The use of animal-derived serum is common in MSC culture but has many drawbacks such as limited supply, lot-to-lot variability, possibility of pathogen transmission and reduced scope for process optimisation. These constraints have the potential to impact the development of a consistent large-scale process and therefore must be addressed. In this work, we have demonstrated the successful end-to-end production of MSCs from a potentially scalable serum-free process. Human MSCs have been expanded on fibronectin coated, non-porous plastic P-102L microcarriers (Solohill, USA) in 100 mL stirred spinner flasks at a density of 3x105 cells/mL in serum-free medium with monitoring of key metabolites. MSCs were successfully detached and separated from microcarriers using our recently-developed protocol with a post-harvest viability of 99.63 ± 0.03%, demonstrating full ISCT characterisation and maintaining MSC outgrowth and colony-forming potential.

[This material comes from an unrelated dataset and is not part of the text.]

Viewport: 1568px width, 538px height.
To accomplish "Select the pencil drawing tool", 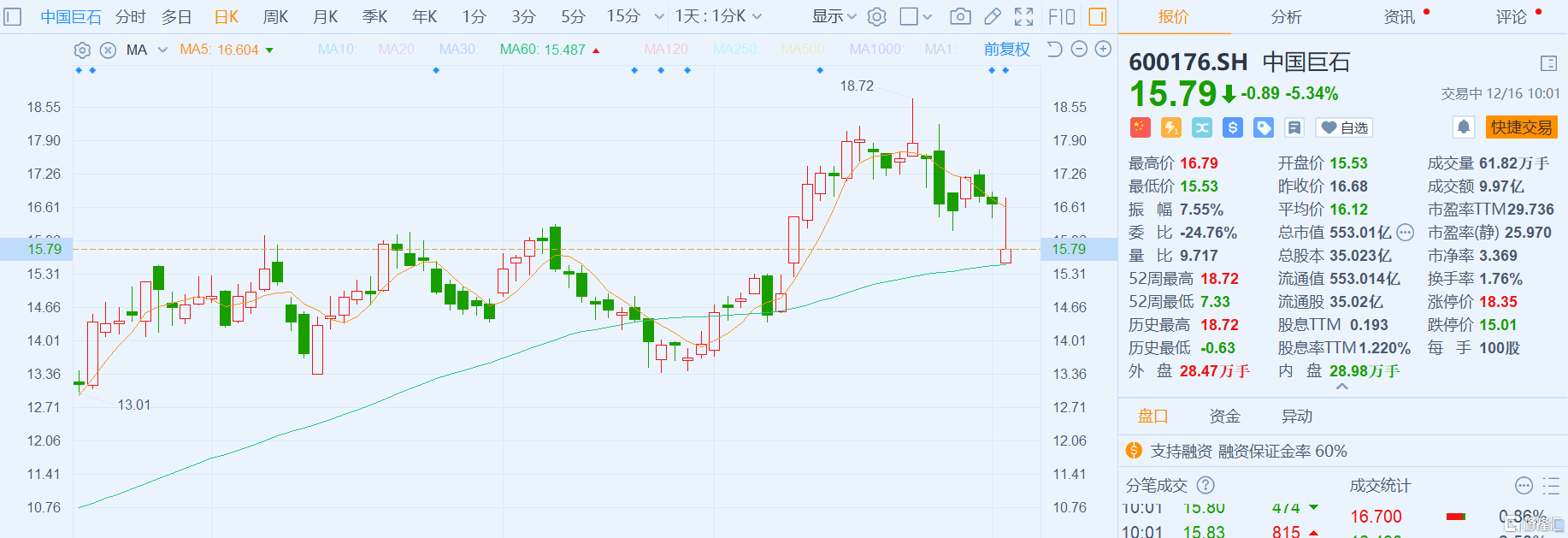I will point(993,16).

MSCs were held post-harvest for four hours in suspension to simulate a typical pooling time for a scaled expansion process and cryopreserved in a serum-free vehicle solution using our developed controlled-rate freezing process. Post-thaw viability was 75.8 ± 1.4% with a similar three hour attachment efficiency of 75.2 ± 13.1%, demonstrating successful MSC recovery and attachment. MSCs were able to form an F-Actin containing cytoskeleton following attachment and demonstrated five-fold expansion after seven days in culture post-thaw. This study has demonstrated for the first time that MSCs can be expanded, harvested, cryopreserved and recovered from a potentially scalable serum-free microcarrier process. Demonstrating the successful integration of multiple unit operations in a serum-free MSC production process from expansion through to cryopreservation provides an important pilot study in the development of an end-to-end MSC manufacturing process.